Degradation of extracellular matrix by mouse trophoblast outgrowths: a model for implantation

Abstract

During implantation, the embryo attaches to the endometrial surface and trophoblast traverses the uterine epithelium, anchoring in the uterine connective tissue. To determine whether trophoblast can facilitate invasion of the uterus by degrading components of normal uterine extracellular matrix, mouse blastocysts were cultured on a radio-labeled extracellular matrix that contained glycoproteins, elastin and collagen. The embryos attached to the matrix and trophoblast spread over the surface. Starting on day 5 of culture, there was a release of labeled peptides into the medium. The radioactive peptides released from the matrix by the embryos had MW ranging from >25,000 to <200. By day 7, there were areas where individual trophoblast cells had separated from one another, revealing the underlying substratum that was cleared of matrix. When trophoblast cells were lysed with NH4OH on day 8, it was apparent that the area underneath the trophoblast outgrowth had been cleared of matrix.

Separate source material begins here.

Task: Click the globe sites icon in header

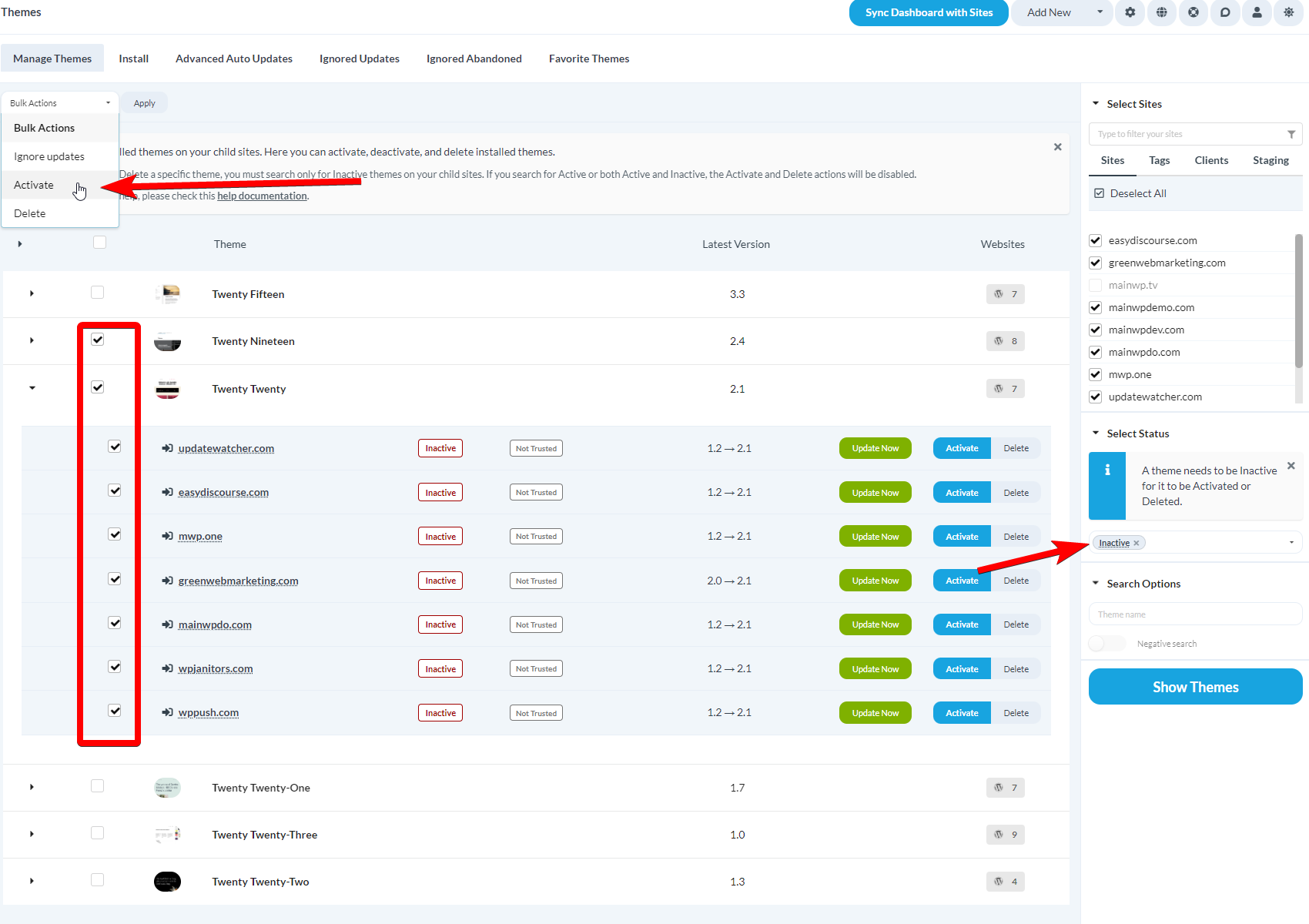Action: tap(1161, 12)
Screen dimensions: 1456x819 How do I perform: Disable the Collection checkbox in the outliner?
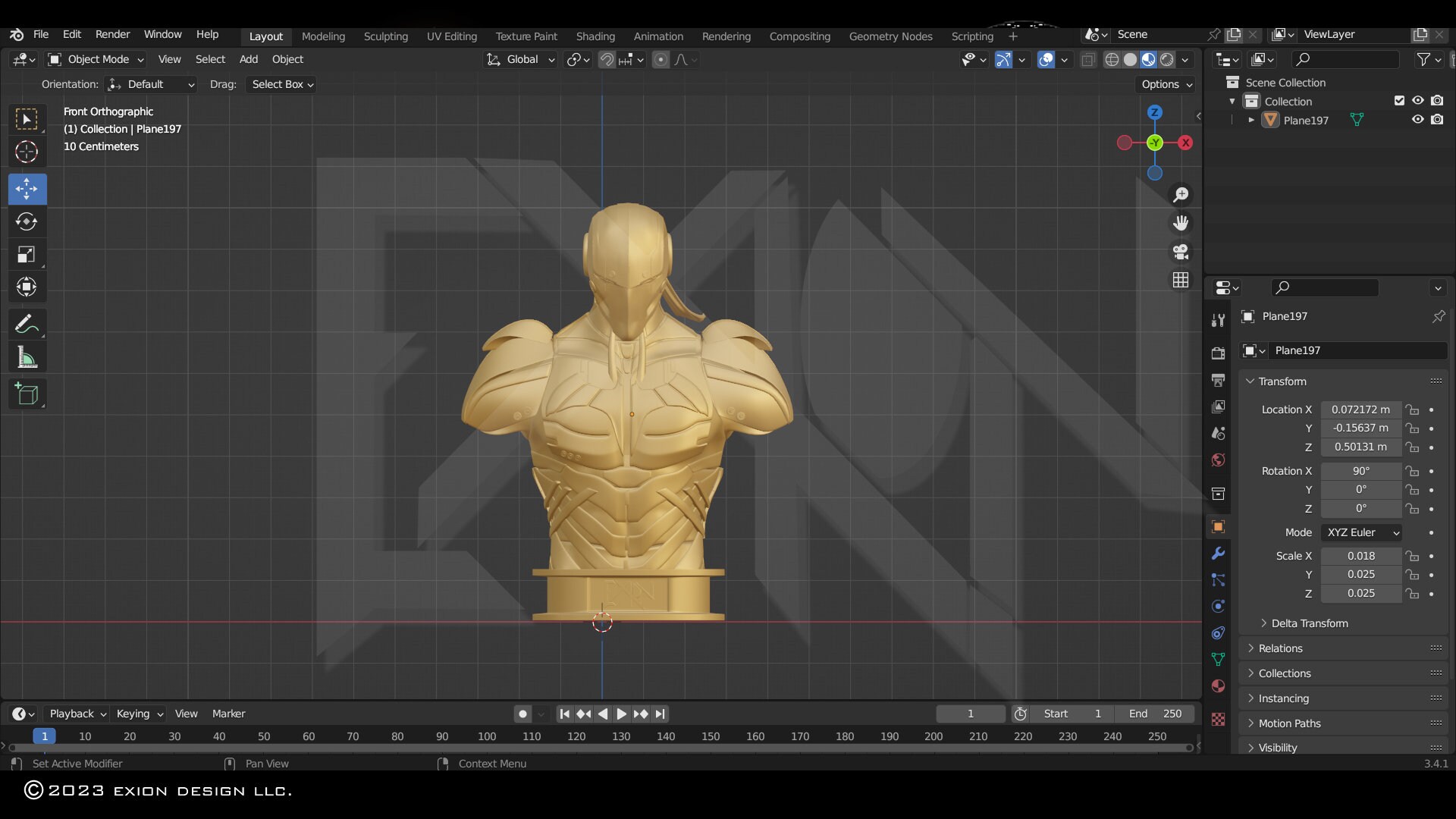1398,100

Scanning electron microscopy and time-lapse cinemicrography confirmed that the digestion of matrix was highly localized, taking place only underneath the trophoblast, with no evidence of digestion of the matrix beyond the periphery of the trophoblast outgrowth. The sharp boundaries of degradation observed may be due to localized proteinase secretion by trophoblast, to membrane proteinases on the surface of trophoblast or to endocytosis. Digestion of the matrix was not dependent on plasminogen, thus ruling out a role for plasminogen activator. Digestion was not inhibited by a variety of hormones and inhibitors, including progesterone, 17.beta.-estradiol, leupeptin, EDTA, colchicine, NH4Cl or .epsilon.-aminocaproic acid. This system of culturing embryos on extracellular matrix may be useful in determining the processes that regulate trophoblast migration and invasion into the maternal tissues during implantation.